Kuzey Koreliler bu nehre Boğaziçi
muamelesi yapıyor. Her iki yanını rekreasyon alanlarıyla donatmışlar, çocuklar
aileleriyle çocuk parklarında, gençler gıcır gıcır spor tesislerinde basketbol,
voleybol oynuyor. İnsanlar güleç ve mutlu görünüyor.
Yabancı olduğunuz hemen göze
batıyor. Herkes sizinle göz göze gelmeye çalışıyor; geldiğinizde önce
tereddütle gülümsüyor; siz cevap verirseniz çok mutlu olup başını öne eğerek
daha belirgin gülüyor. Hele bir de dokunmayagörün: Çok hoşlarına gidiyor; o
zaman sadece kendileri değil, etrafta kim var kim yok gülmekten kırılıyor...
Altında petrol yerine kan, ter ve
gözyaşı yatıyor
Akşam yemeğine hazırlanmak için
otele gidiyoruz. Yolda yemeği yiyeceğimiz asansörlü ultralüks nehir gemisini
gösteriyorlar. Bizim Boğaz turlarının yanında Titanic gibi.
Otelin 22’nci katındaki odama
vardığımda kafa karışıklığım artık had safhada: Pencereden dışarı bakıyorum.
Nehrin iki yakası boyunca bir Dubai uzanıyor. Kore Savaşı’nda bu şehre 400 bin
bomba atılmış. Tam da şehrin o zamanki nüfusu. Adam başına bir bomba demek!
Şehir yerle yeksan olmuş. Peki yerle yeksan olan ne? Berlin mi? Yooo, zaten
çeltik tarlası... Yani bu Dubai’nin altında petrol ya da teknoloji yerine kan,
ter ve gözyaşı yatıyor.
Kafamda 40 soru, 40’ının da kuyruğu
birbirine değmiyor. Azıcık kömür ve bronz dışında hiçbir şeyi olmayan bu fakir
halk böyle bir başkenti nasıl yükseltti? Bunca kültür sarayını, görkemli
anıtları, modern müzeleri, 150 bin kişilik dünyanın en büyük stadyumunu nasıl
yaptılar? Dünyanın başka yerlerinde iflas eden sosyalizm, burada niçin hâlâ
ayakta?
Peki biz, yani dünyanın geri
kalanı... Neden burayı hep başka türlü hayal ettik? İşte Pyongyang karşımızda.
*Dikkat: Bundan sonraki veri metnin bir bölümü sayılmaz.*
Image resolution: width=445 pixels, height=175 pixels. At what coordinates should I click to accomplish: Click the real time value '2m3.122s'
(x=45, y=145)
Nerede bahsedilen o fakirlik, açlık, mutsuzluk?
‘BİZDE GAY YOK’
Ri Yong Guk ile Jong He Ra, Tong Dae
Won restoranın düğün salonunda evleniyor. Bu, orta halli bir düğün. Eğer
devletin işletme hakkını verdiği tesislerden birine sahipseniz daha zenginini
yapmak da mümkün. Evlilikler bizdekilere çok benziyor. 24-25 yaşına (genel ortalama)
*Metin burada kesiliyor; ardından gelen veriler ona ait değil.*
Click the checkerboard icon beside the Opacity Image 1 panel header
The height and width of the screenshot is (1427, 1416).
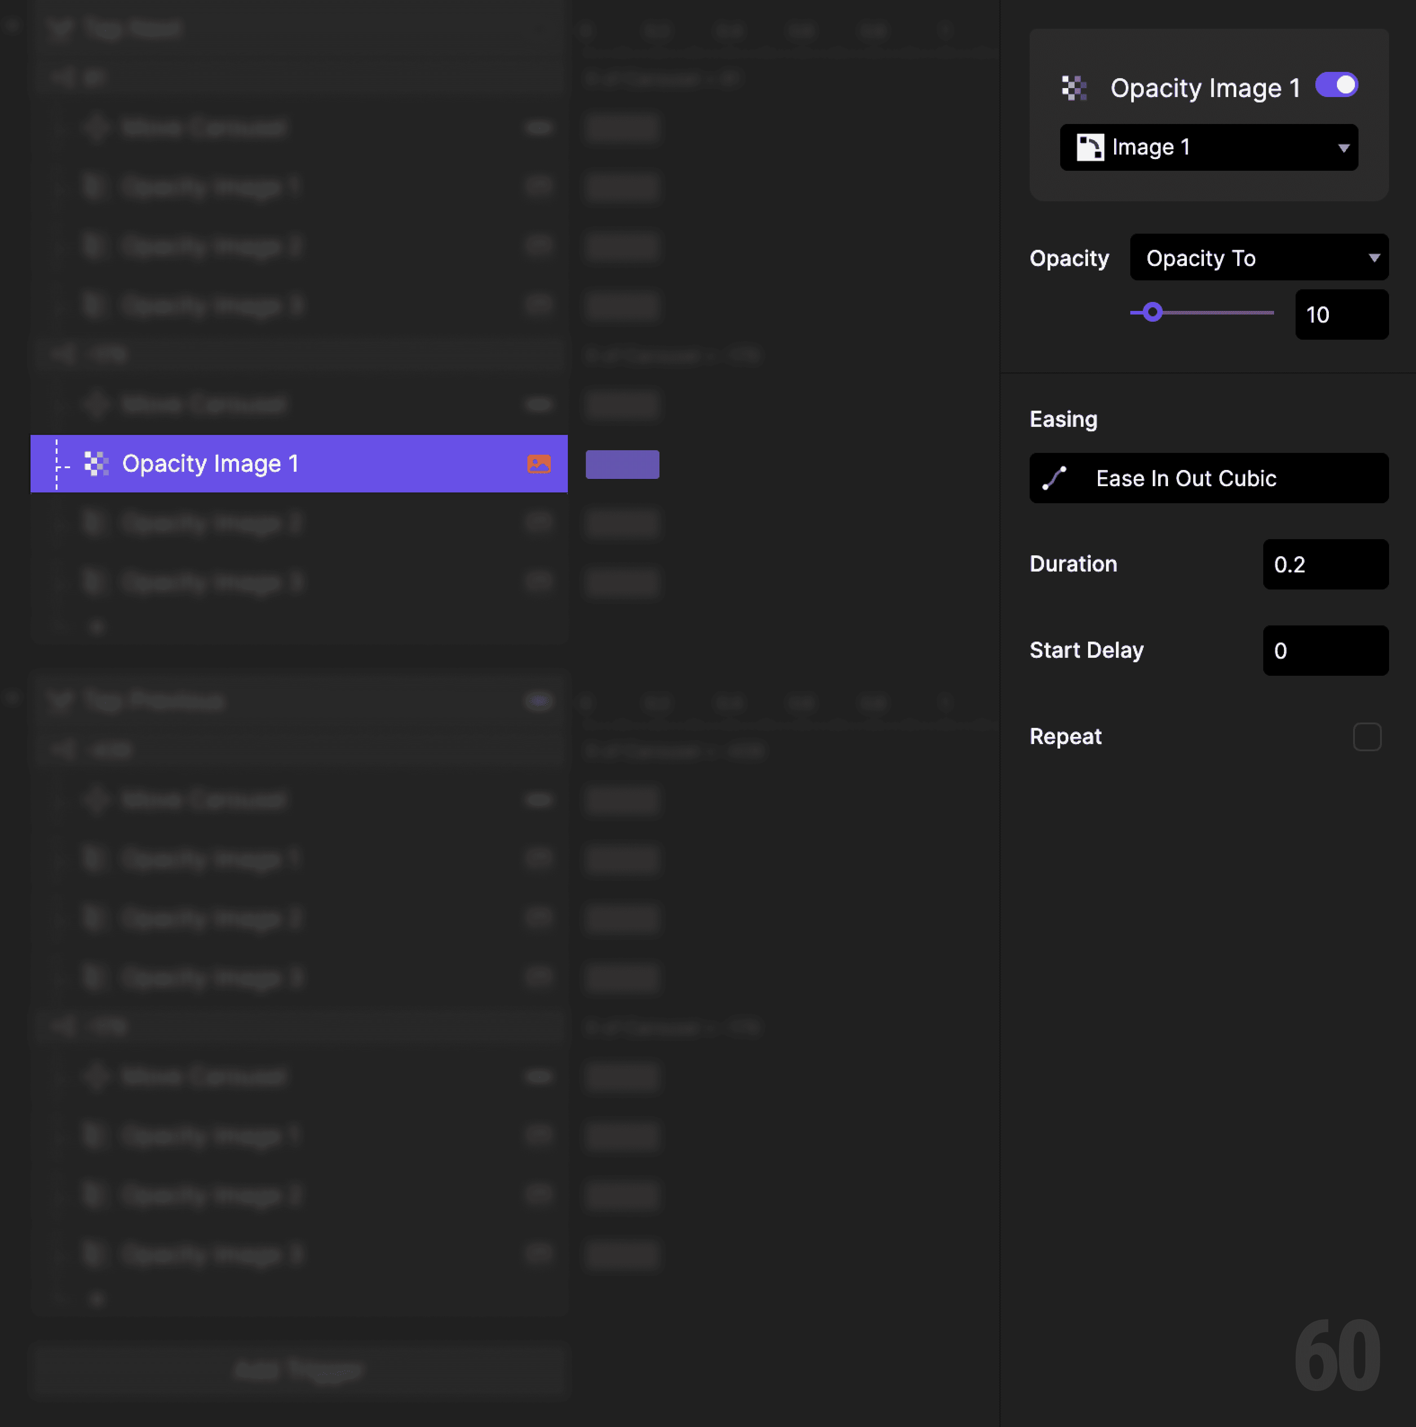pos(1074,87)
gelmiş genç kızlar ve 28-30 yaşına gelmiş genç erkekler bazen kendileri
tanışıp, bazen de görücü usulüyle dünya evine giriyor. Düğünden önce ailelerin
birbirine hediyeler göndermesi âdetten. Eskiden evlerde yapılan düğünler için
artık düğün salonları kullanılıyor. Tebrikleşmeler, danslar bizimkiyle aynı,
tek fark gelin masası: Damatla gelin için kuşsütünün eksik olmadığı, çiçeklerle
süslü masalar kuruluyor. Gençler evlenene kadar aileleriyle. Evlendikleri anda
devlet onlara ücretsiz konut sağlıyor. Çocuk sayısı arttıkça daha geniş ev
veriliyor. Peki ya evlenmezse? LGBTI bireyse? Rehberimiz Han “Bizde yok” diyor;
“Şimdiye kadar hiç rastlamadık.”
KENDİN PİŞİR KENDİN YE
Buna bayılıyorlar. Neredeyse bütün
lokantalarda kendi başınıza barbekü yapabileceğiniz aparatlar getiriyorlar.
Etler, sebzeler, baharatlar, soslar veriyorlar. Bunları dilediğiniz ölçüde,
pişirerek kendi yemeğinizi hazırlıyorsunuz. İşin en güzel yanı kiminki daha
güzel olmuş diye herkesin birbirine tattırması…
DÜNYANIN EN DERİN METROSU
Pyongyang üstte tramvay ve
troleybüslerle, altta metroyla örülmüş. Metro 17 istasyonlu. Derinliği 105
metre. Bunun nedeninin herhangi bir saldırı altında sığınak olarak kullanılması
olduğu söyleniyor. Metroyu beklerken günlük gazeteleri panolardan okumak
bedava. Hepsinin ücreti 5 won. Bizim paramızla 1 kuruşun altında.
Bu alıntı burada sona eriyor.